▸ TASK DIRECTIONS
Copy out the data so that nothing differs from the original.

▸ Pixel coordinate grounding data
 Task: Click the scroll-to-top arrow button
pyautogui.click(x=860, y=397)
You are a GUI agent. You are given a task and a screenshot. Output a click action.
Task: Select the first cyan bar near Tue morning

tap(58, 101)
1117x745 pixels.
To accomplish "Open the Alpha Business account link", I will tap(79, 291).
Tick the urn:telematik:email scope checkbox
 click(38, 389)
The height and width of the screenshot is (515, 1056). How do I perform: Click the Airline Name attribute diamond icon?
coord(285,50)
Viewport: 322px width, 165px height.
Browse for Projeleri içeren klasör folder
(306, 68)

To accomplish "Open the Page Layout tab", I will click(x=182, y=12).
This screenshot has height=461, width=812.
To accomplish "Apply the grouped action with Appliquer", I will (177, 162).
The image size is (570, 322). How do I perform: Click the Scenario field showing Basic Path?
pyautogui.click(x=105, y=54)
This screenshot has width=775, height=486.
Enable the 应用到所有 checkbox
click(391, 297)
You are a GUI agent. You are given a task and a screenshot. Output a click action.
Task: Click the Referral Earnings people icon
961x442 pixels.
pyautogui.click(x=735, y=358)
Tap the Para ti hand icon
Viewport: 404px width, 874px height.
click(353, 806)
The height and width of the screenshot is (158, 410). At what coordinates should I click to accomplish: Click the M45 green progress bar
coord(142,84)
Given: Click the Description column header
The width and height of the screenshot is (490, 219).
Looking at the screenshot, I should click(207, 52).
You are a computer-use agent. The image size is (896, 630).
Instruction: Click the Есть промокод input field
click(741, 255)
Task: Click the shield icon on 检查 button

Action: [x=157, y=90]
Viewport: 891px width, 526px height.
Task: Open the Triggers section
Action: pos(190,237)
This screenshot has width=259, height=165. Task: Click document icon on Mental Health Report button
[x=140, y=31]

▸ FINISHED TASK
 Task: Click the scroll-to-top arrow button
pyautogui.click(x=860, y=397)
You are a GUI agent. You are given a task and a screenshot. Output a click action.
Task: Select the first cyan bar near Tue morning

tap(58, 101)
1117x745 pixels.
To accomplish "Open the Alpha Business account link", I will tap(79, 291).
Tick the urn:telematik:email scope checkbox
 click(38, 389)
The height and width of the screenshot is (515, 1056). How do I perform: Click the Airline Name attribute diamond icon?
coord(285,50)
Viewport: 322px width, 165px height.
Browse for Projeleri içeren klasör folder
(306, 68)

To accomplish "Open the Page Layout tab", I will click(x=182, y=12).
This screenshot has height=461, width=812.
To accomplish "Apply the grouped action with Appliquer", I will (177, 162).
The image size is (570, 322). How do I perform: Click the Scenario field showing Basic Path?
pyautogui.click(x=105, y=54)
This screenshot has width=775, height=486.
Enable the 应用到所有 checkbox
click(391, 297)
You are a GUI agent. You are given a task and a screenshot. Output a click action.
Task: Click the Referral Earnings people icon
961x442 pixels.
pyautogui.click(x=735, y=358)
Tap the Para ti hand icon
Viewport: 404px width, 874px height.
click(353, 806)
The height and width of the screenshot is (158, 410). At what coordinates should I click to accomplish: Click the M45 green progress bar
coord(142,84)
Given: Click the Description column header
The width and height of the screenshot is (490, 219).
Looking at the screenshot, I should click(207, 52).
You are a computer-use agent. The image size is (896, 630).
Instruction: Click the Есть промокод input field
click(741, 255)
Task: Click the shield icon on 检查 button

Action: [x=157, y=90]
Viewport: 891px width, 526px height.
Task: Open the Triggers section
Action: pos(190,237)
This screenshot has width=259, height=165. Task: Click document icon on Mental Health Report button
[x=140, y=31]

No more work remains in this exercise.